After getting some really good advice on here I am going to try my babies on a NO grain dog food. My 3 older seem to be fine on Loyall but my blue is having horrible skin issues. After looking into it I was wondering which is best. TOTW? EVO? Orijen? It seems as though many people say good about all 3. Please let me know what your experiences have been as far as what agrees with them the best and your experience on the market foods. Also if you could recommend a good fish oil as well. Thanks


----------



## KMdogs (Apr 22, 2011)

Depends.. Are you working your dog? Heavily exercised daily? Or more as a house pet?


----------



## LeEsco (Aug 28, 2011)

oh no, they are house pets but we do have 2 acres that they run....they arent shown or heavy excersize....I called the Orijen line and they recommended their 6 fish line due to it possible being allergy related.

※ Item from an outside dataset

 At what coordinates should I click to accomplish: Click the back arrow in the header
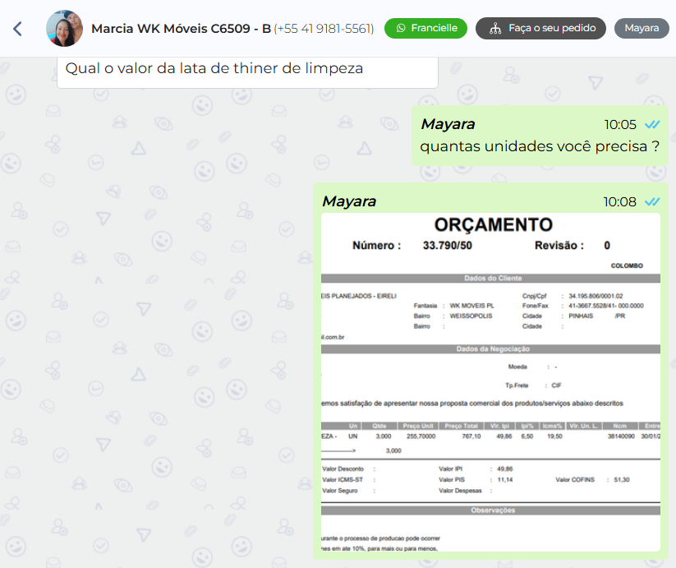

They said the dogs are less likely to have reactions from fish then chkn or red meat....


----------



## KMdogs (Apr 22, 2011)

In general they are correct though there are always exceptions, fairly rare for a dog to be allergic to fish based ingredients though. Another thing with allergies is the quality of meat produced. For instance a dog i trained last year was supposed to be allergic chicken, they were feeding i believe Nutro from the start.. Switched over to Orijen and allergies went away after about a week.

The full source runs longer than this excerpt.